(1) A nonprofit corporation may not lend money to, advance credit to, or guarantee the obligation of a director or officer of the corporation.
(2) Subsection (1) of this section does not apply to:
(a) An advance to pay reimbursable expenses reasonably expected to be incurred within a time period that is reasonable under the circumstances by a director or officer;
(c) Loans or advances pursuant to employee benefit plans; or
(d) A loan to pay reasonable relocation expenses of an officer.
(3) The fact that a loan or guarantee is made in violation of this section does not affect the borrower's liability on the loan.
(4) The directors who vote for or assent to any loan, advance, or guarantee in violation of subsection (1) of this section, and any officer materially participating in the making of such a loan, advance, or guarantee, are personally liable on a joint and several basis to the nonprofit corporation on the loan, advance, or guarantee. Liability under this subsection terminates upon the repayment of any funds advanced by the nonprofit corporation in violation of subsection (1) of this section or, if no funds have been advanced under a guarantee, upon the termination of the guarantee.

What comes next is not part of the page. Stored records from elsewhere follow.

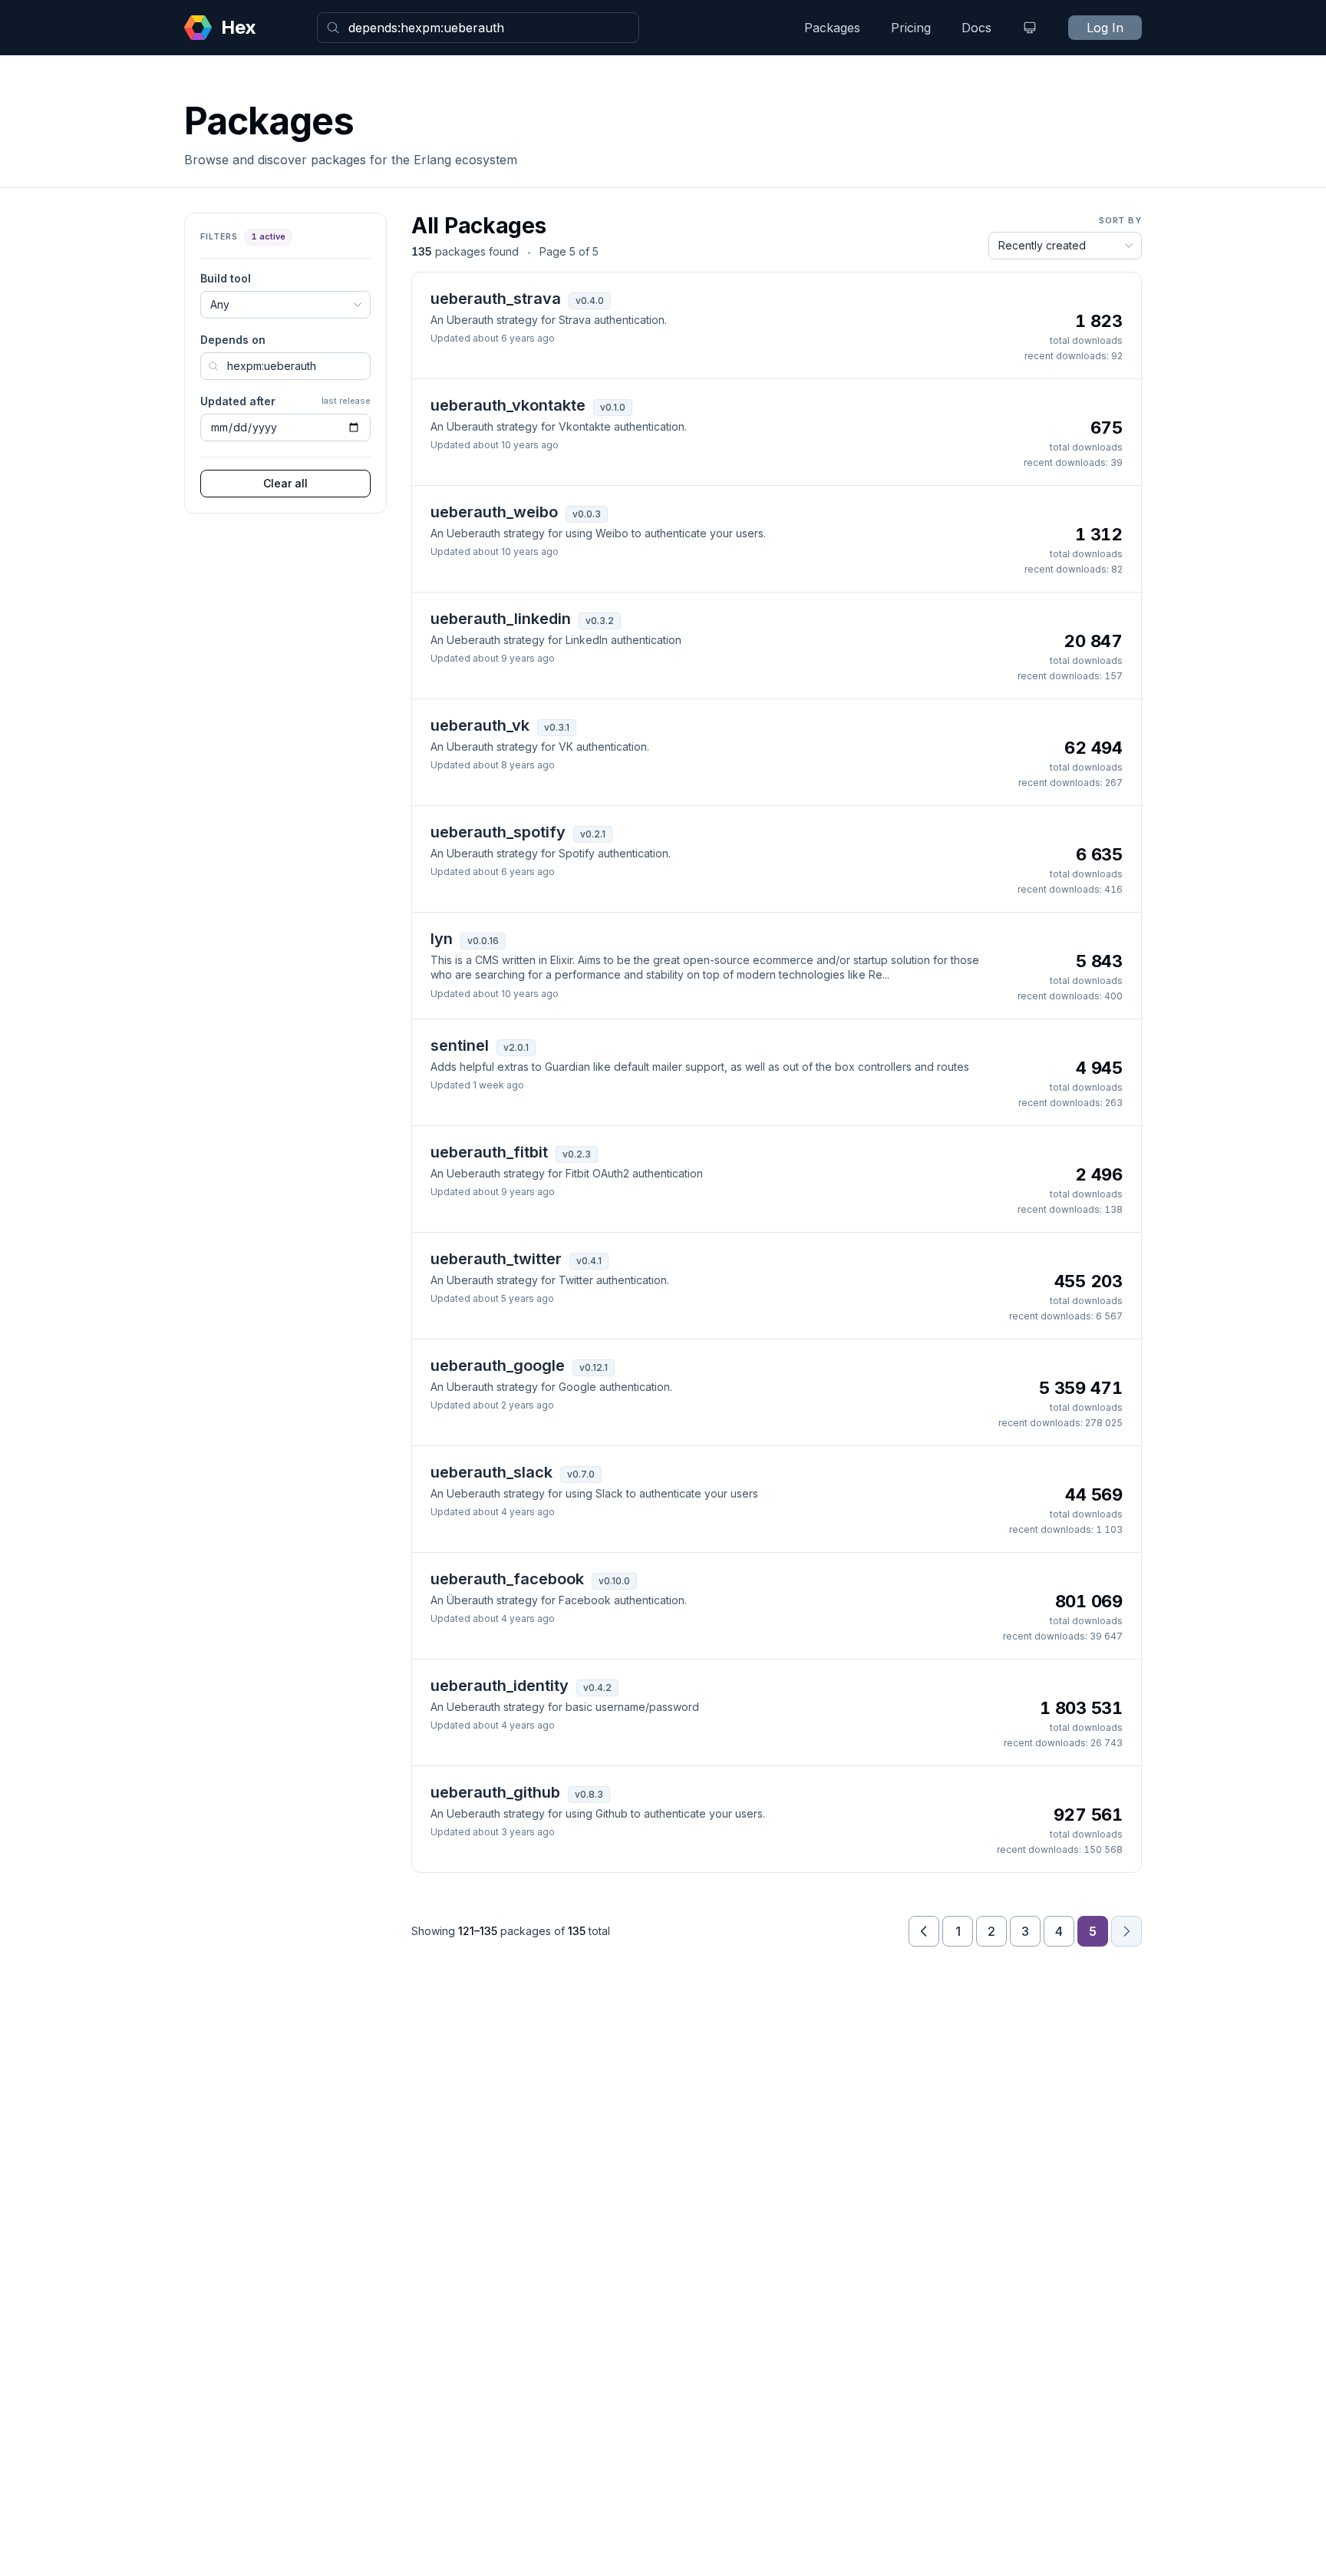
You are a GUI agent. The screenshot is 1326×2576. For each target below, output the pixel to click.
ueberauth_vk (479, 725)
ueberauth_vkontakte (507, 405)
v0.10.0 (614, 1581)
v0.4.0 (590, 300)
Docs (976, 27)
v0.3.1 (556, 727)
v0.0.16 (483, 940)
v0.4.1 (589, 1261)
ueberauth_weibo (494, 512)
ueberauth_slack (491, 1472)
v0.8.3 (589, 1794)
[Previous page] (924, 1931)
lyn (441, 939)
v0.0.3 (586, 514)
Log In (1105, 27)
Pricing (911, 27)
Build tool (225, 278)
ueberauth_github (495, 1792)
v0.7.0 (581, 1474)
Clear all (285, 483)
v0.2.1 (592, 834)
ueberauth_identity (499, 1685)
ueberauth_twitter (496, 1259)
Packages (832, 27)
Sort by (1120, 220)
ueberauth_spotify (498, 832)
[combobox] (478, 27)
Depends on (233, 339)
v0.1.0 (612, 407)
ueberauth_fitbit (489, 1152)
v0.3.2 (599, 620)
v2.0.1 (516, 1047)
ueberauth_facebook (507, 1579)
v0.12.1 (593, 1367)
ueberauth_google (497, 1365)
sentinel (459, 1045)
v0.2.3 (576, 1154)
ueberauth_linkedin (500, 618)
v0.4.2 (597, 1687)
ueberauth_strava (495, 298)
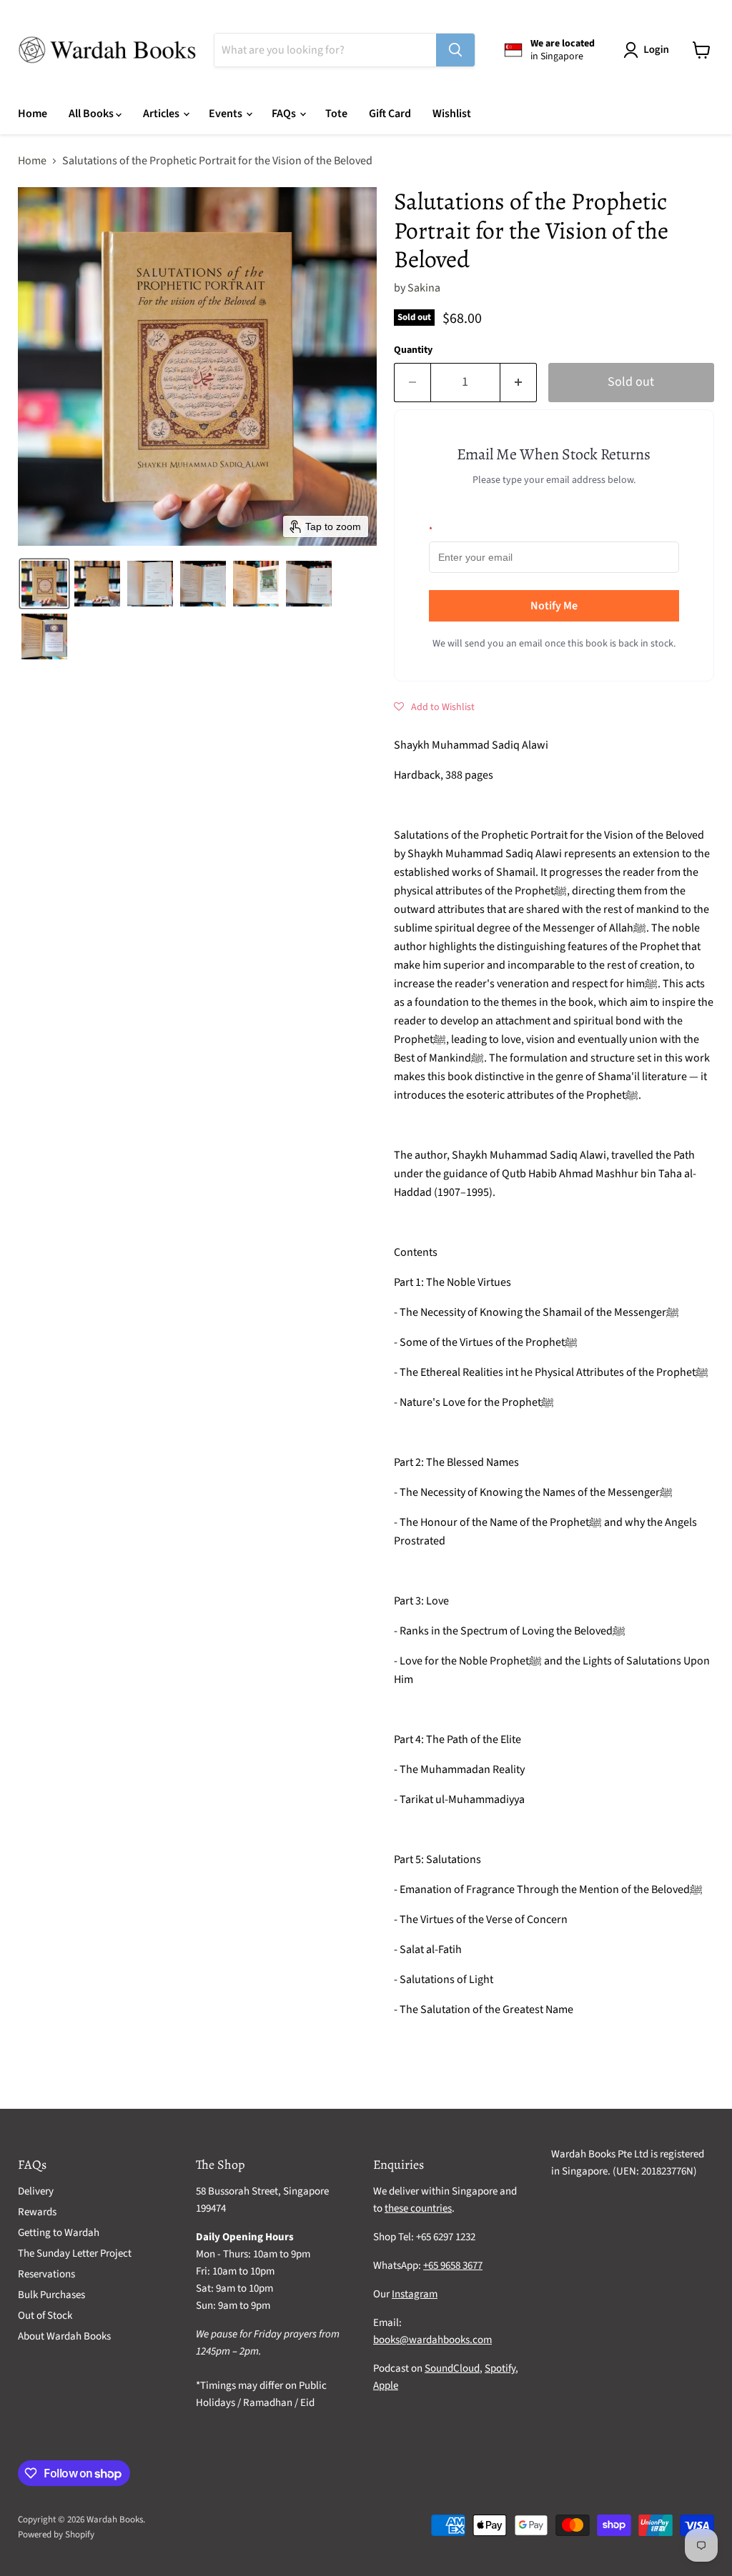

(5) A director or officer held liable under subsection (4) of this section for any unlawful loan or guarantee is entitled to contribution from every other director or officer who could be held liable under subsection (4) of this section for the unlawful loan or guarantee.
(6) A proceeding to enforce contribution or recoupment under subsection (5) of this section is barred unless it is commenced within one year after the liability of the claimant has been finally adjudicated under subsection (4) of this section.